Mini Strawberry Glazed Cheesecake (pressure cooker)


Can you say little pillows of heaven? These little Strawberry Glazed Cheesecakes are so lite and flavorful.

Almost everyone I know if a cheesecake addict and I'm that lone person sitting there thinking, "what about more dinner?".  I rarely want dessert, I am much more of a savory person. You'll probably even notice that many of my 'sweet' recipes have a little unexpected herb or spice in them. After a meal, usually the last thing I want is a heavy dessert. These have that rich cheese flavor without leaving you feeling weighed down. And can we just talk about this Strawberry Glaze??? This is made from Strawberry Juice that you can extract right in your pressure cooker! This is going to be my new go-to syrup for basically everything.

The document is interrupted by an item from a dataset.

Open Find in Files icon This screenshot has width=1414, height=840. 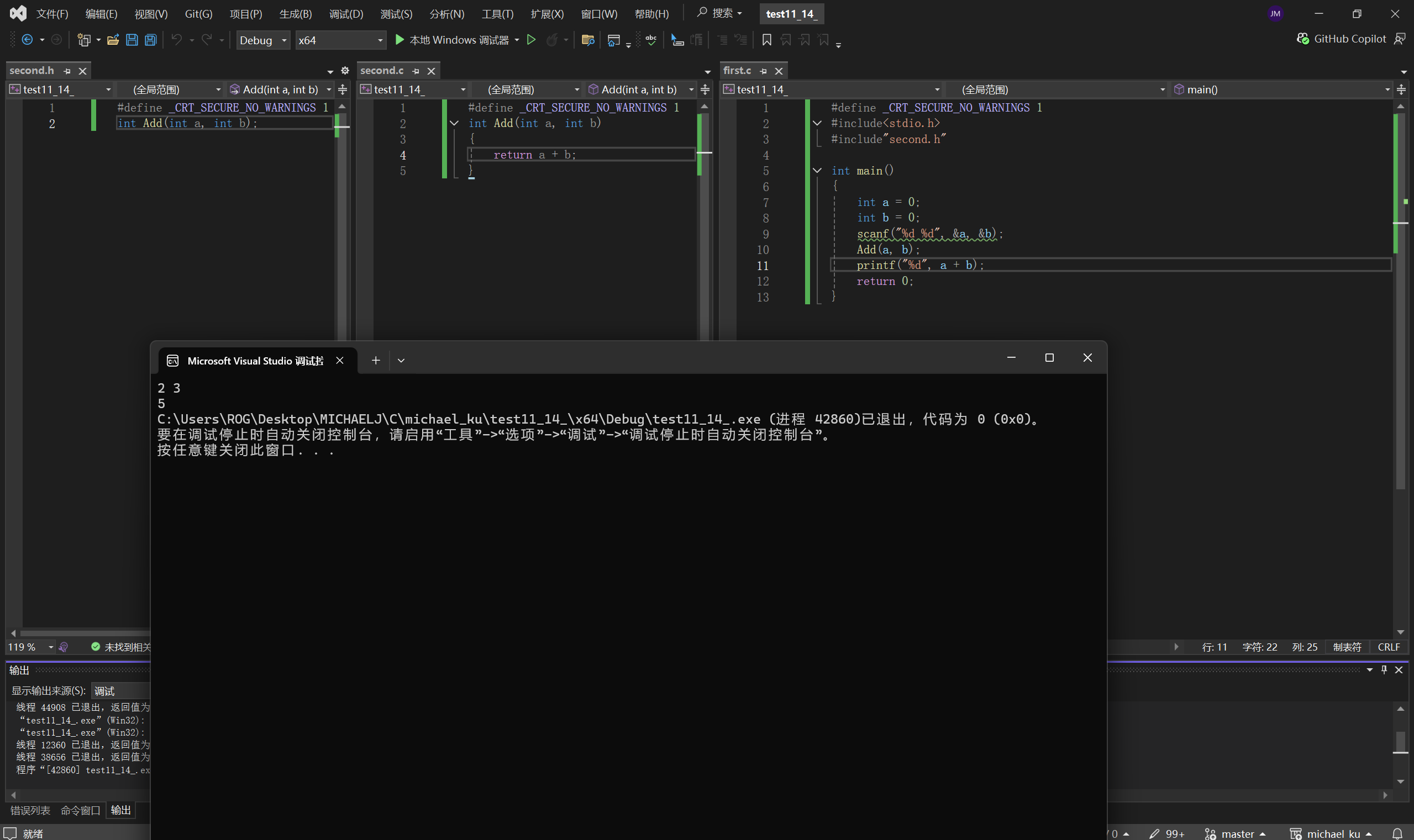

To make the Glaze, you whisk together 1 C of your Strawberry Juice with 1/2 C sugar and 2 tsp of cornstarch. Keep whisking and bring to a simmer. Allow to cook a few minutes. Keep whisking!!

After about 3-5 minutes your Glaze will stick to the back of a spoon. Shut off the heat and let it cool to room temperature while you make your cheesecakes!



Mini Strawberry Glazed Cheesecake (pressure cooker)
makes 8

for the crust
  • 3/4C graham cracker crumbs
  • 3 T melted butter
  • 1 1/2 T sugar
for the filling
  • 8 oz. cream cheese, room temperature
  • 3/8C or 6 T of sour cream
  • 1/2 c sugar
  • 1 t vanilla
  • 1 T lemon juice
  • 2 eggs, room temperature
You will also need 8 silicone muffin cup. If you make in a ramekin that will also work, you just won't be able to take them out to plate.

Directions
For the Crust:
Combine all ingredients Press about 1 tsp into the bottom of each muffin cup. Place in the freezer while you are preparing the filling (about 10 minutes)

For the Filling:
In your mixer, add cream cheese. (It is REALLY important that the cream cheese and eggs are room temperature. It will result in a much smoother cheesecake.) Add your sugar and beat for a few minutes to break up the cream cheese. When they are well creamed, add your vanilla and lemon, mixing for 1 more minute. Lastly, add your eggs. Mix until smooth, but not any longer.

Take your muffin cups out of the freezer and fill with batter to just below the top. Leave enough room to grab the edges to move into your steam basket.

Put about 1 C of water into your pressure cooker pot. Place in a trivet and steam basket, and put in your cheesecakes. Cook on Manual/high for 6 minutes. Allow for all NPR. When you remove the lid, do so slowly, so not all the steam escapes at once. Take the cheesecakes out of your pressure cooker to finish cooling. When they are room temperature (or chilled) you should be able to hold from the bottom and peel back the silicone muffin cup, essentially turning it inside out.

Top with your strawberry Glaze. 

I also added a little candied lemon zest. It's super easy to make. Just simmer with a 1:1 ratio of water and sugar for about 6 minutes. Remove zest only to a plate to cool for a few minutes, then toss in a little sugar.